Sandra’s big idea comes, like many moments of 21st-century inspiration, from desperate Googling. Finding YouTube videos of a man who claims that it’s possible for ordinary people to build their own home on the cheap, the inexperienced Sandra starts doing some righteous pleading in order to make this dream a reality. In relatively short order, she has just about every secondary character pitching in, from Aido (Conleth Hill), a builder she meets at the hardware store, to Peggy (Harriet Walter), the flinty retired doctor whose house Sandra cleans and who decides almost on a whim to gift Sandra a plot of land and a loan to buy materials.

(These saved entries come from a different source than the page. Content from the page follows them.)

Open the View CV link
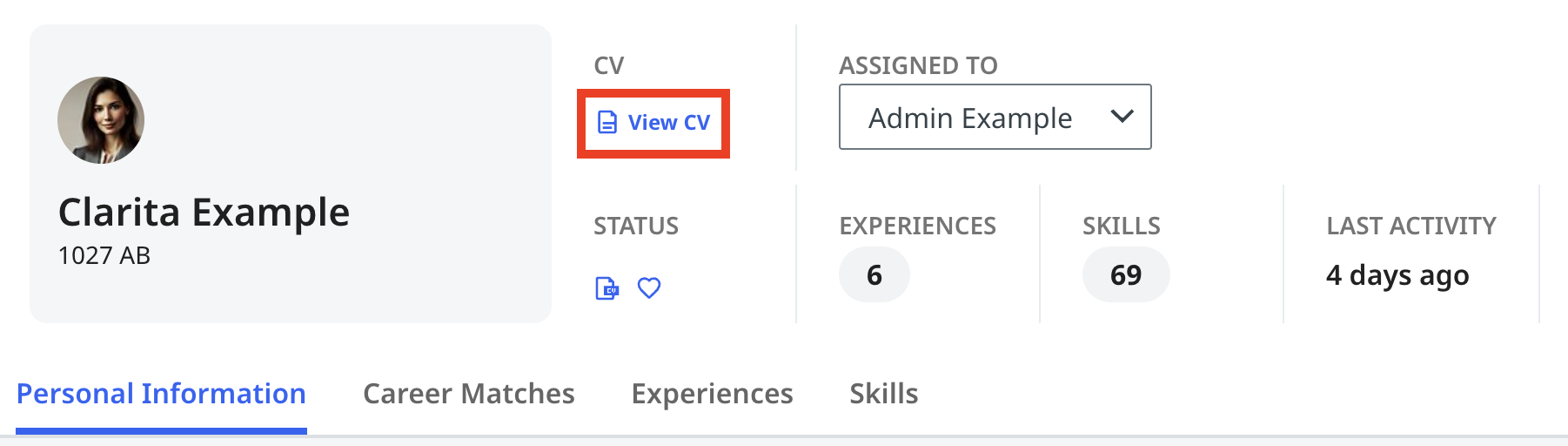This screenshot has width=1568, height=446. (x=668, y=123)
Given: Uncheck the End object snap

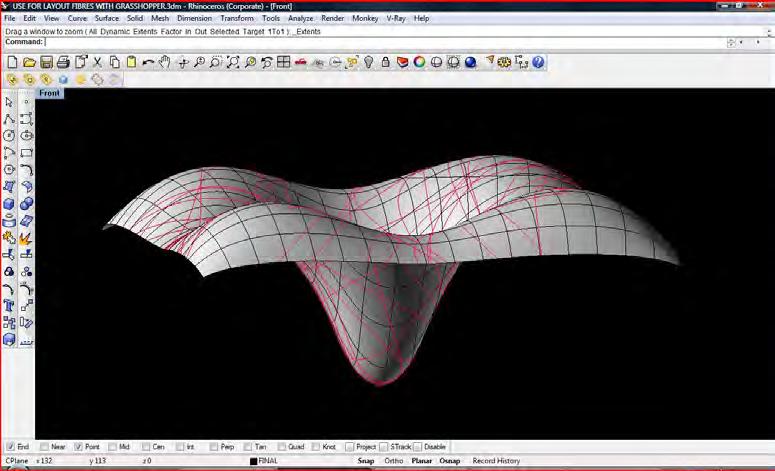Looking at the screenshot, I should (x=10, y=447).
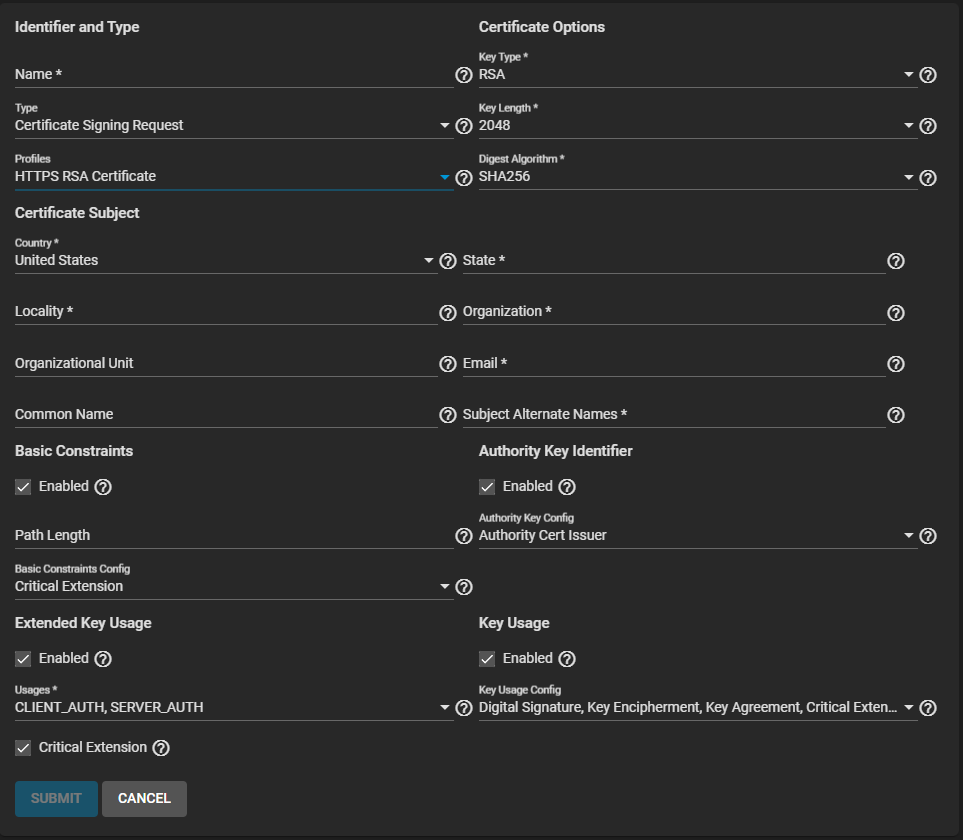The height and width of the screenshot is (840, 963).
Task: Open help for Key Usage Config
Action: [x=927, y=708]
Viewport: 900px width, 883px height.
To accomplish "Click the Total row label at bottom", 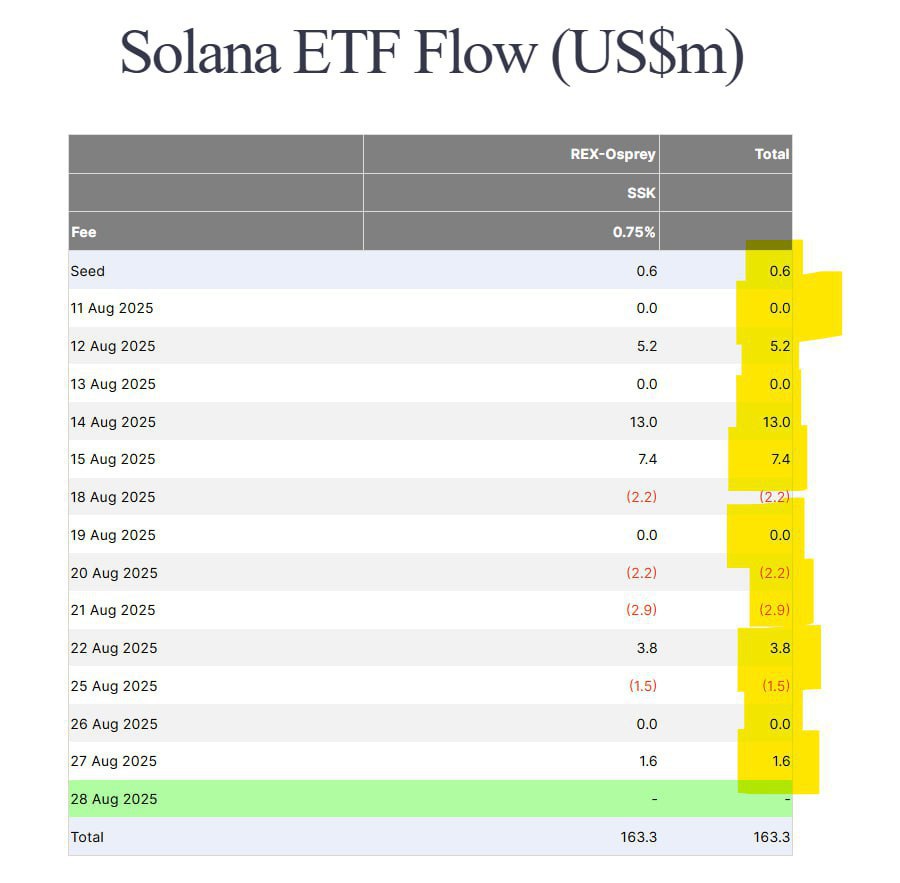I will (87, 837).
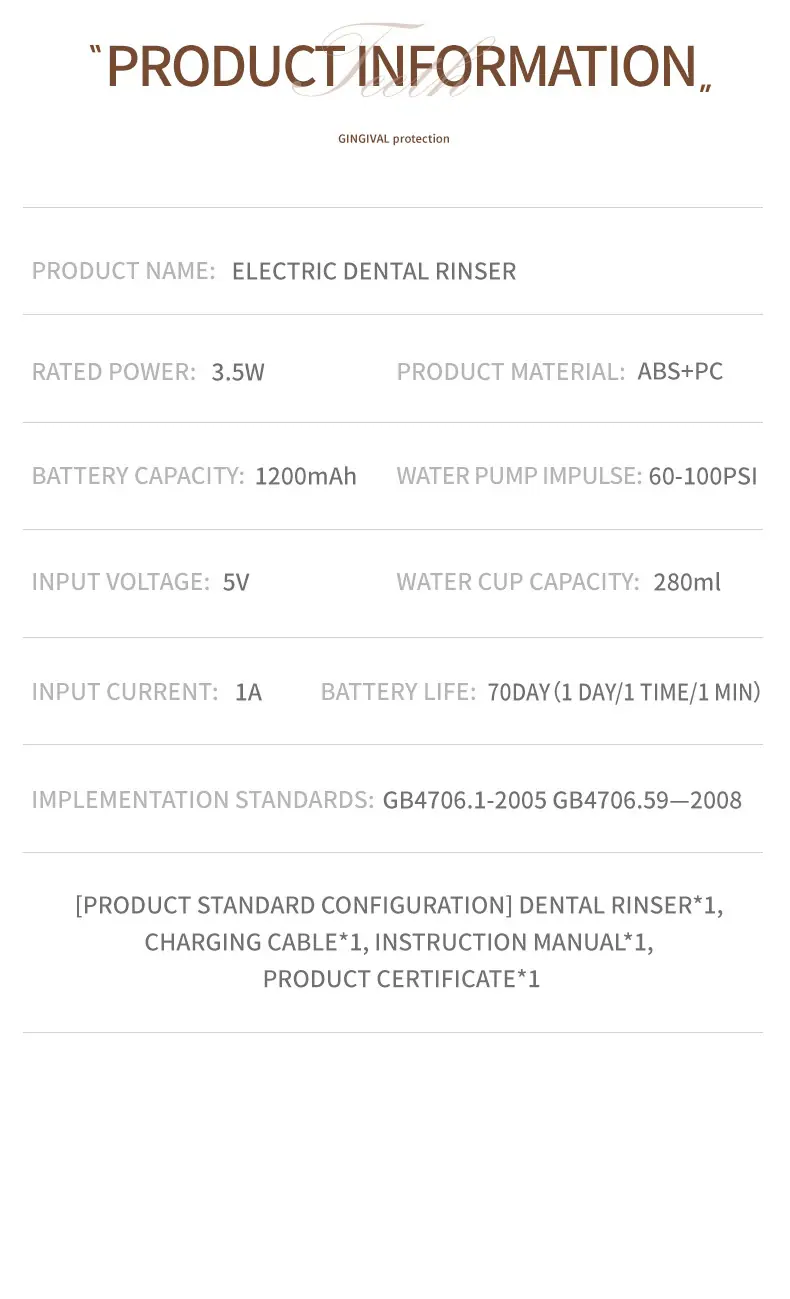This screenshot has width=790, height=1299.
Task: Click the IMPLEMENTATION STANDARDS label
Action: pyautogui.click(x=203, y=800)
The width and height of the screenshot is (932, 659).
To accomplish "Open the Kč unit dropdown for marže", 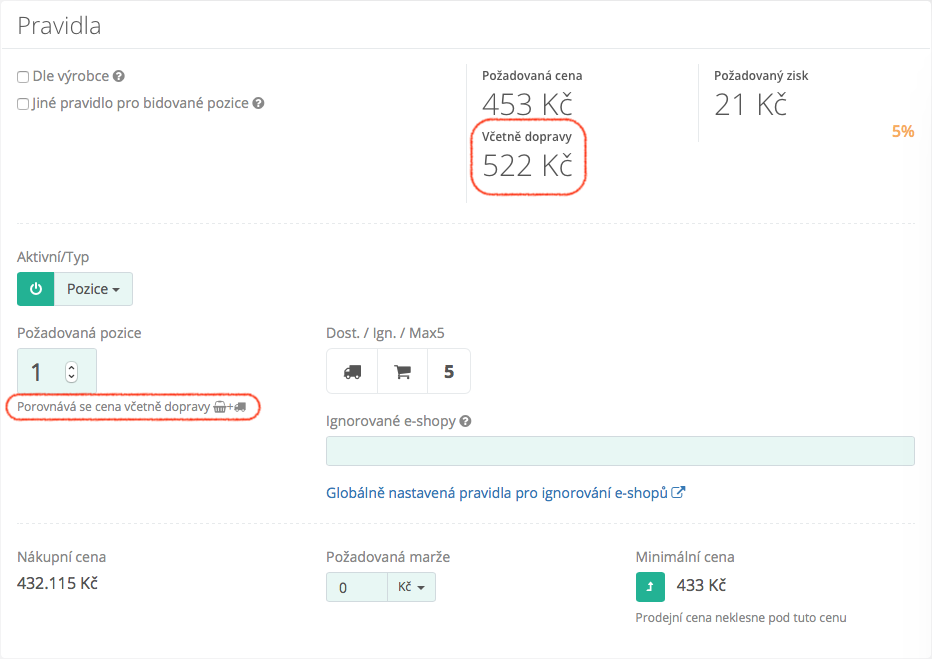I will point(411,587).
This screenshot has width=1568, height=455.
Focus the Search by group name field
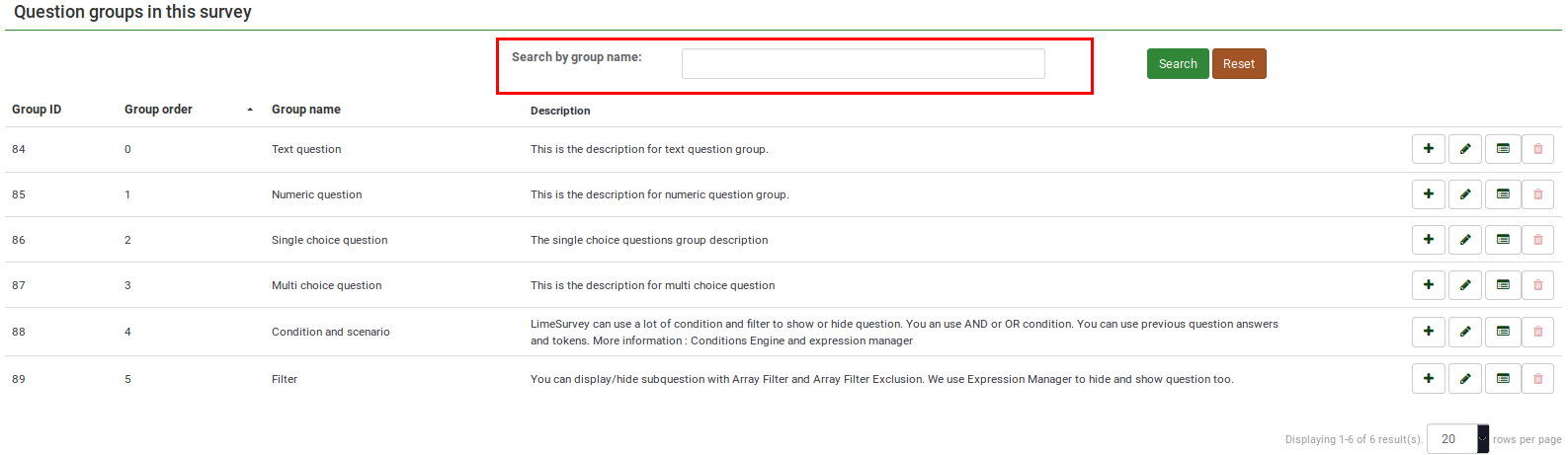click(863, 64)
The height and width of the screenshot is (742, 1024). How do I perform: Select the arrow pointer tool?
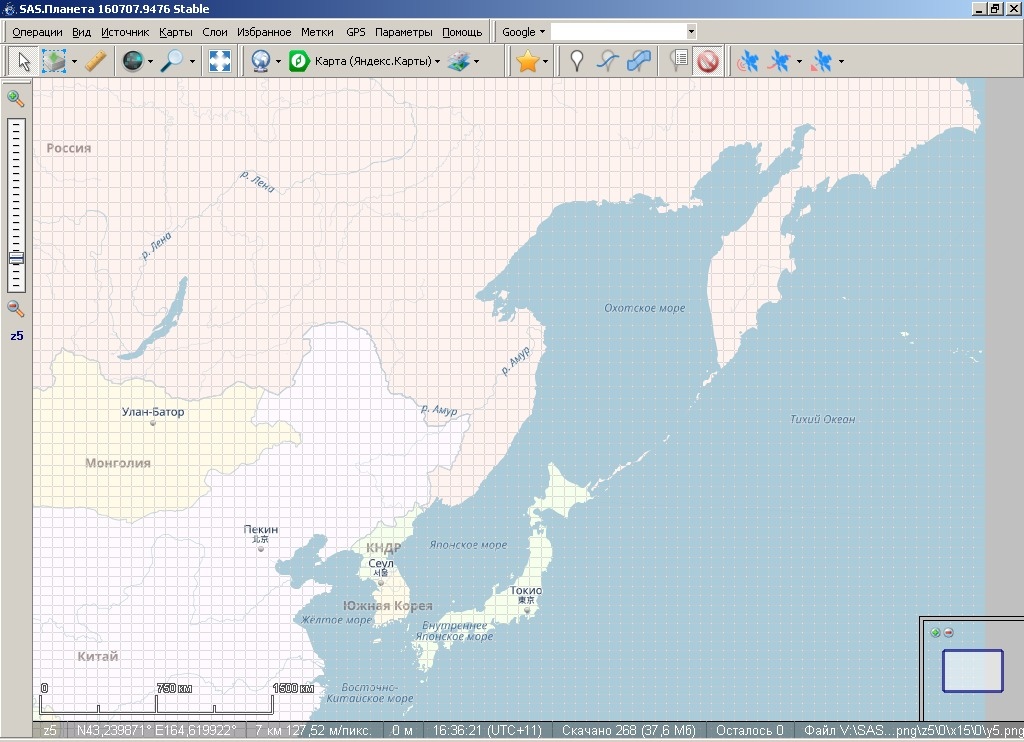[24, 62]
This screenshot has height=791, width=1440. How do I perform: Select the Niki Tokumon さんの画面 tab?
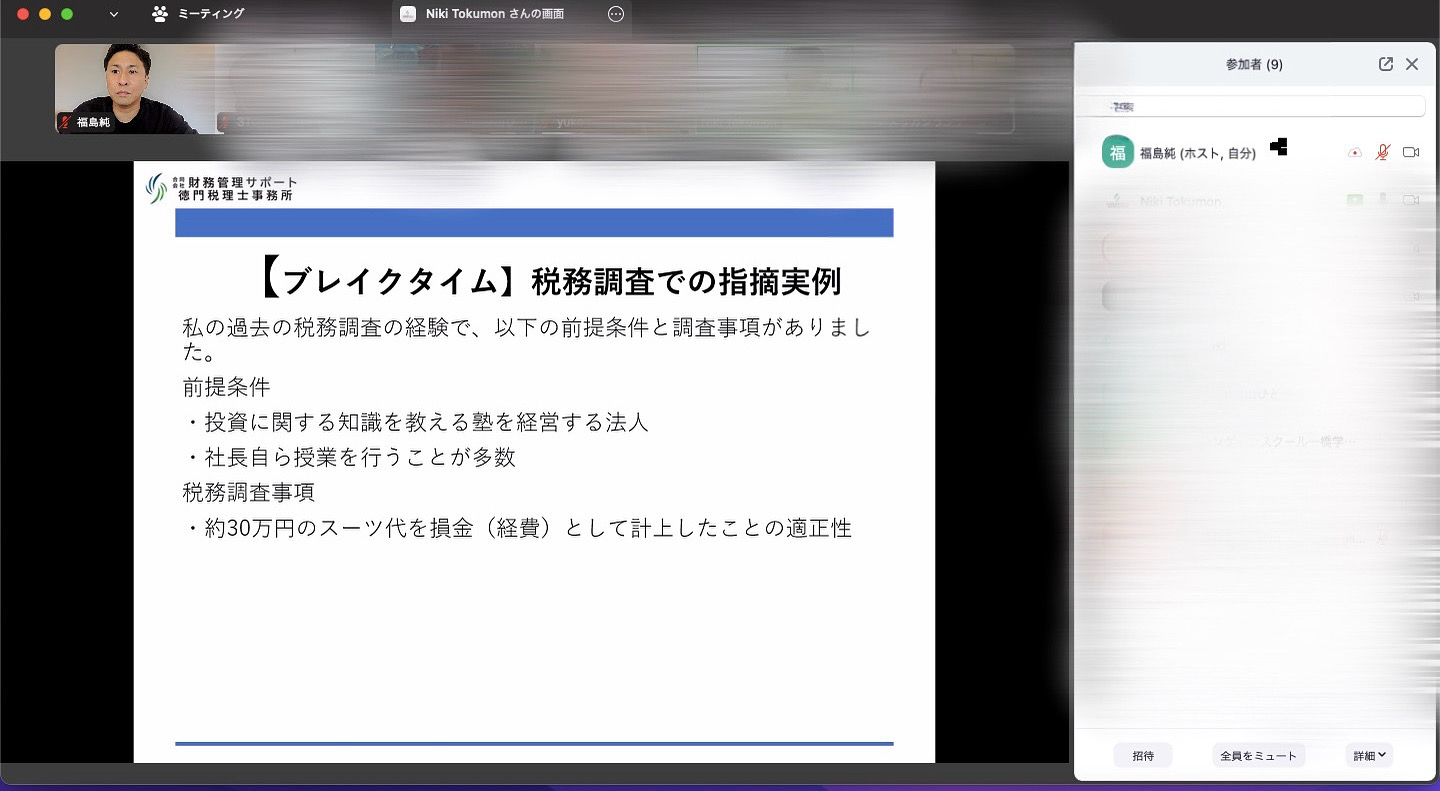coord(494,14)
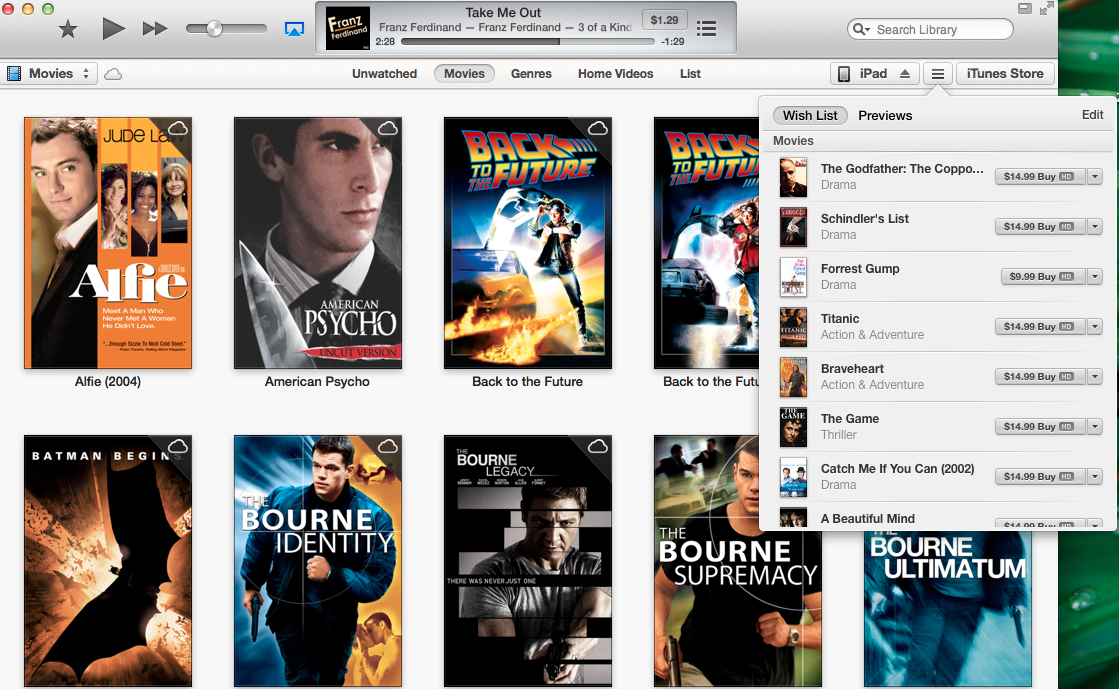
Task: Open the AirPlay output icon
Action: click(294, 29)
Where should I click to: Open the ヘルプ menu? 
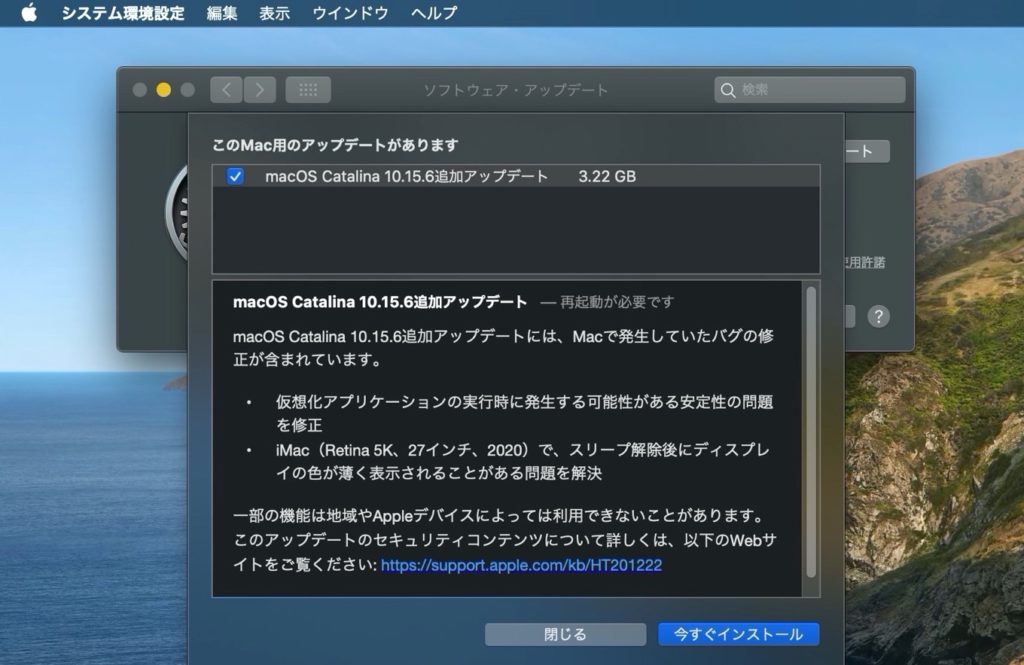coord(434,13)
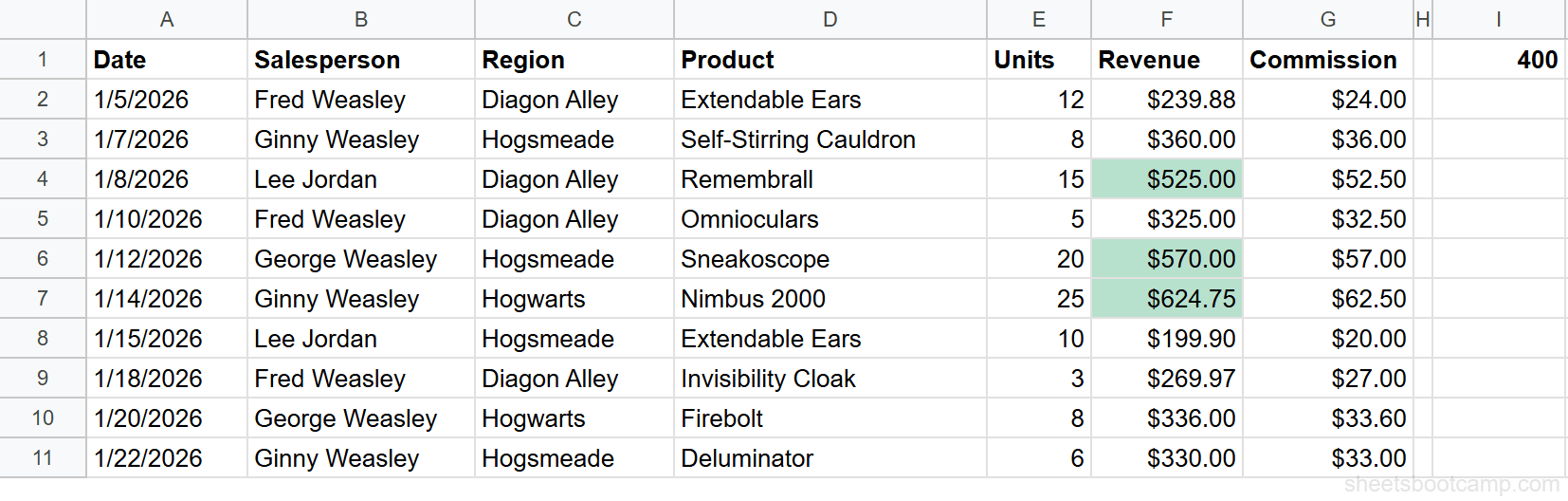Select the Self-Stirring Cauldron cell

click(x=830, y=139)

Herself’s home-building subplot is likely what you expect: the cheery story of disparate people pulling together in hard times as part of an ad-hoc family while uptempo pop music plays on the soundtrack. The film doesn’t lack for well-calibrated acting, but the performances and the story’s more gripping elements about the ways abuse is abetted by institutions aren’t done any favors by the somewhat hammy and more than a little unwieldy symbolism of the simple little backyard home being slowly put together. Director Phyllida Lloyd includes three montages of nails being hammered and wooden frames being lifted into the air when one will do.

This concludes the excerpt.